-- QUOTED TEXT start --
Tag Archive: Lambic


Cantillon: Saint Lamvinus (Belgium: Fruit Lambic: 5% ABV)

Visual: Clear dark cherry to ruby red. A head froths to life, but does not last beyond the pour in the acidity. Looks somewhat like a single drop of blood has been dropped in and swirled around to create the hazy red look.

Nose: Horse blankets. White wine. Light blueberry. Slight tart gooseberries. That cheeseboard effect. Becomes slightly musty as it warms and much more fruity with red grapes coming out.

Body: White grapes. Tart yet dry. A touch gravely initially. Gooseberries. White wine. As it warms you get evident red grapes. Sour cherry, as well as oddly sweet shop sour cherry chews.  Cheeseboards again and blackcurrant.

Finish: White wine and light acidity. Grapes. Blackcurrant touches. Light brown bread slices. Dry. Occasionally oaken with a touch of fruit seeds.
-- QUOTED TEXT end --
-- DATA start --
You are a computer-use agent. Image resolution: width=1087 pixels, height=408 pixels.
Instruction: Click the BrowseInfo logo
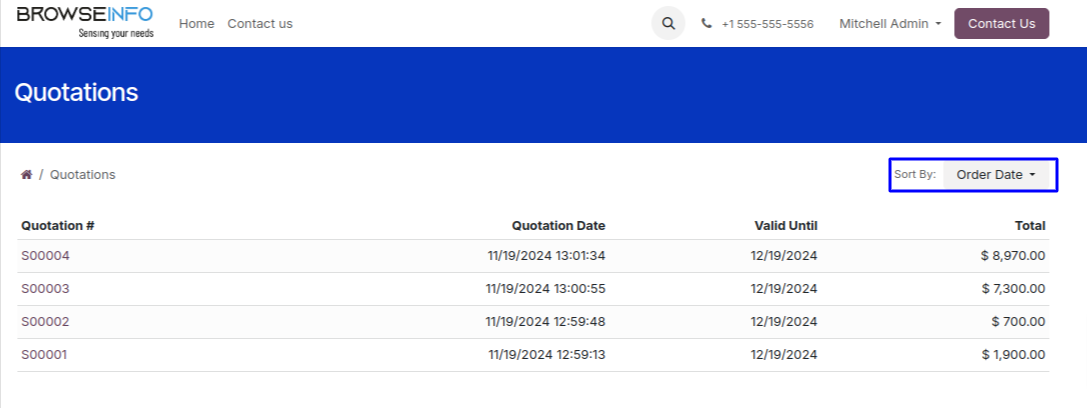tap(84, 22)
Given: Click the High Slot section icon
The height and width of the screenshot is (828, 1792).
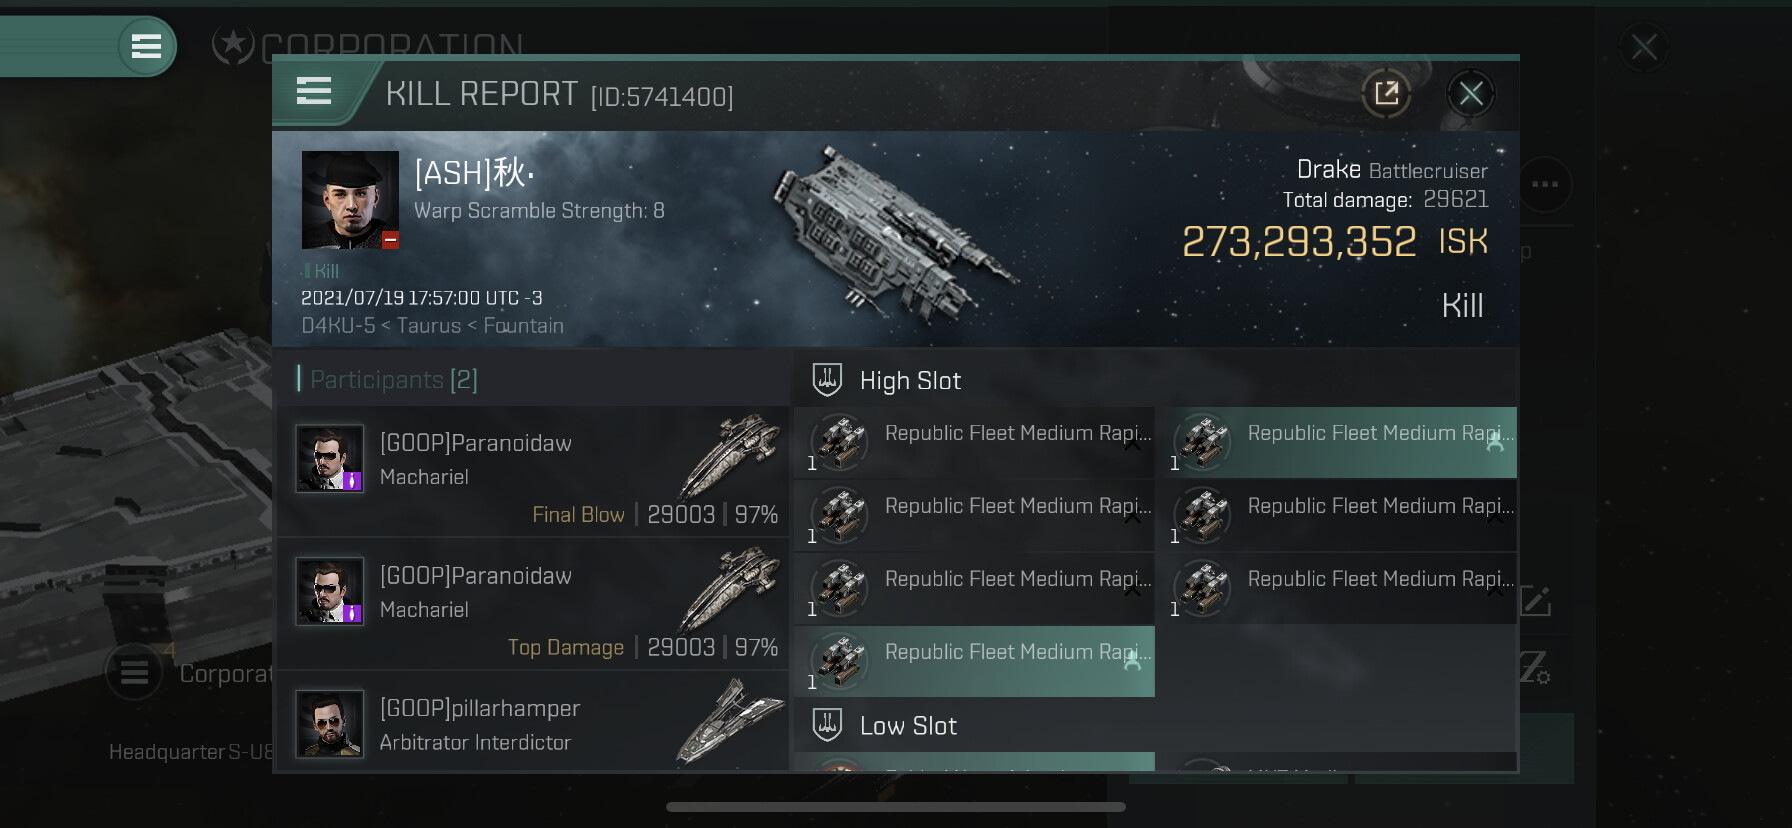Looking at the screenshot, I should pos(828,380).
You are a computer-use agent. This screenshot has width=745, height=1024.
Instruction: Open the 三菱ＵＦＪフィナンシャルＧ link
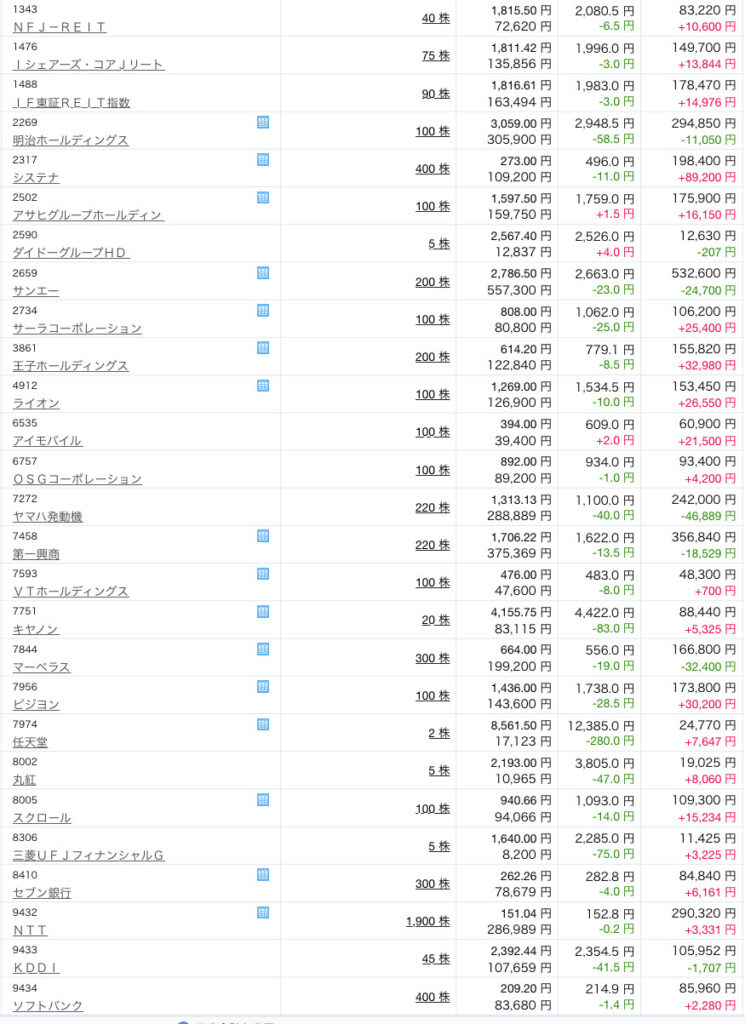pos(88,855)
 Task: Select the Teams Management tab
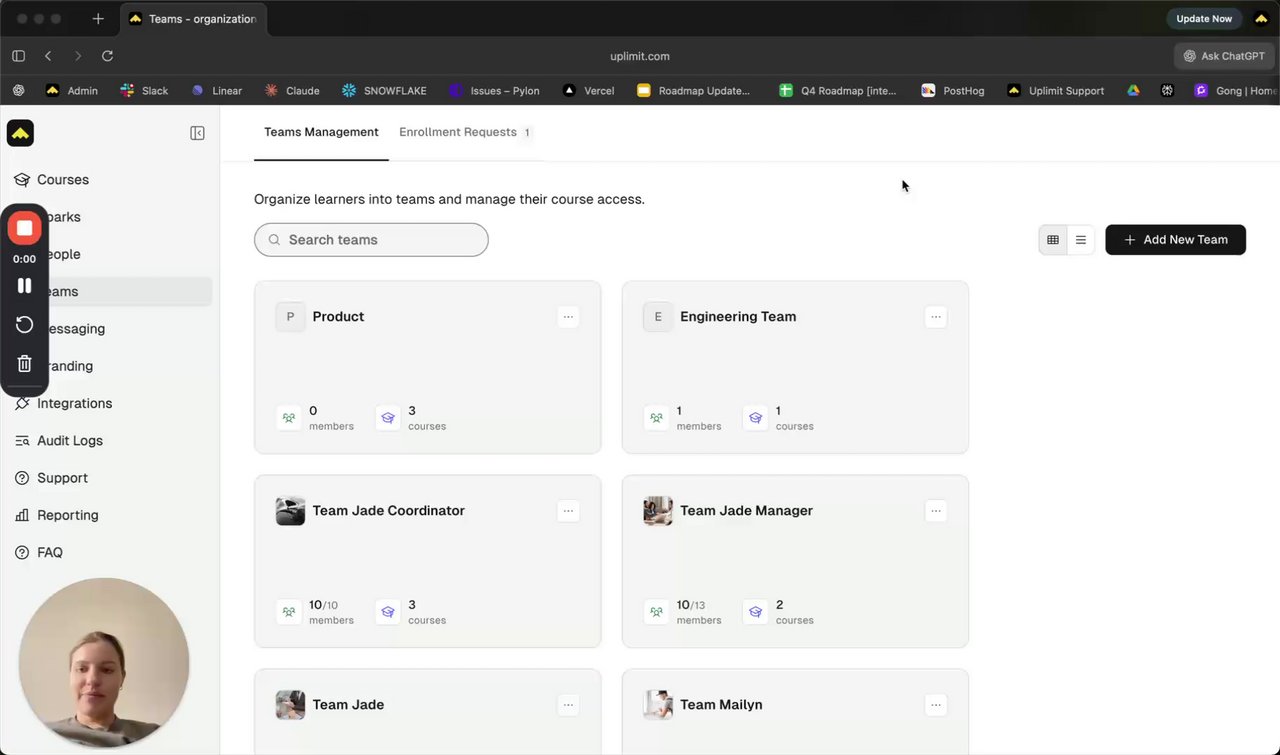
-- DATA end --
REQUIRED ACTIONS:
1. Copy the Saint Lamvinus tasting note word for word from "Nose: Horse blankets." to "grapes coming out.".
2. In the Saint Lamvinus tasting note, what color range is given for the beer's appearance?
3. Write what comes next in the Saint Lamvinus tasting note, picking up after its last sentence.
The listing has no connection to the Saint Lamvinus tasting note.

PER-TASK ANSWERS:
1.
Nose: Horse blankets. White wine. Light blueberry. Slight tart gooseberries. That cheeseboard effect. Becomes slightly musty as it warms and much more fruity with red grapes coming out.

2. Clear dark cherry to ruby red.

3.
Conclusion: Some people really take the concept of lambics as “the wine of beers” to the limits don’t they?  Merlot grapes and oak ageing of the lambic seems to be the result, and thus this beer.

The wine touches are unmistakable, oddly despite its gorgeous red colour; the flavour often calls more to white wine when it was chilled. As it warms the influence of the merlot grapes becomes much more apparent.   The colour, described as like a single drop of blood had been added, did lead to much quoting of “I don’t drink…wine” over the nights drinking.

For taste and aroma you have a lot of the call to lambic styling here. The dry acidity, horse blanket aroma, and cheeseboard like influence. The fruit influence is weaved in subtly, without the sheer sour force of say the kriek.  The dryness is similarly restrained, still present but not teeth drying in its power.  It may be just a sign of acclimatisation to Cantillons, but it does feel much smoother from its time in the oak.

Whilst restrained and fruity, it does not quite grab me as much as say, the Lou Pepe Framboise did. This can possible be attributed to the higher wine influence, which as a non wine drinker, was fascinating, but more appreciated intellectually than through the taste itself.  Still impressive, for whatever reason, but yes, more wine like that I tend to appreciate it.

So, your enjoyment will really depend on your lambic acclimatisation, and wine appreciation, but it is a fine crafted beer.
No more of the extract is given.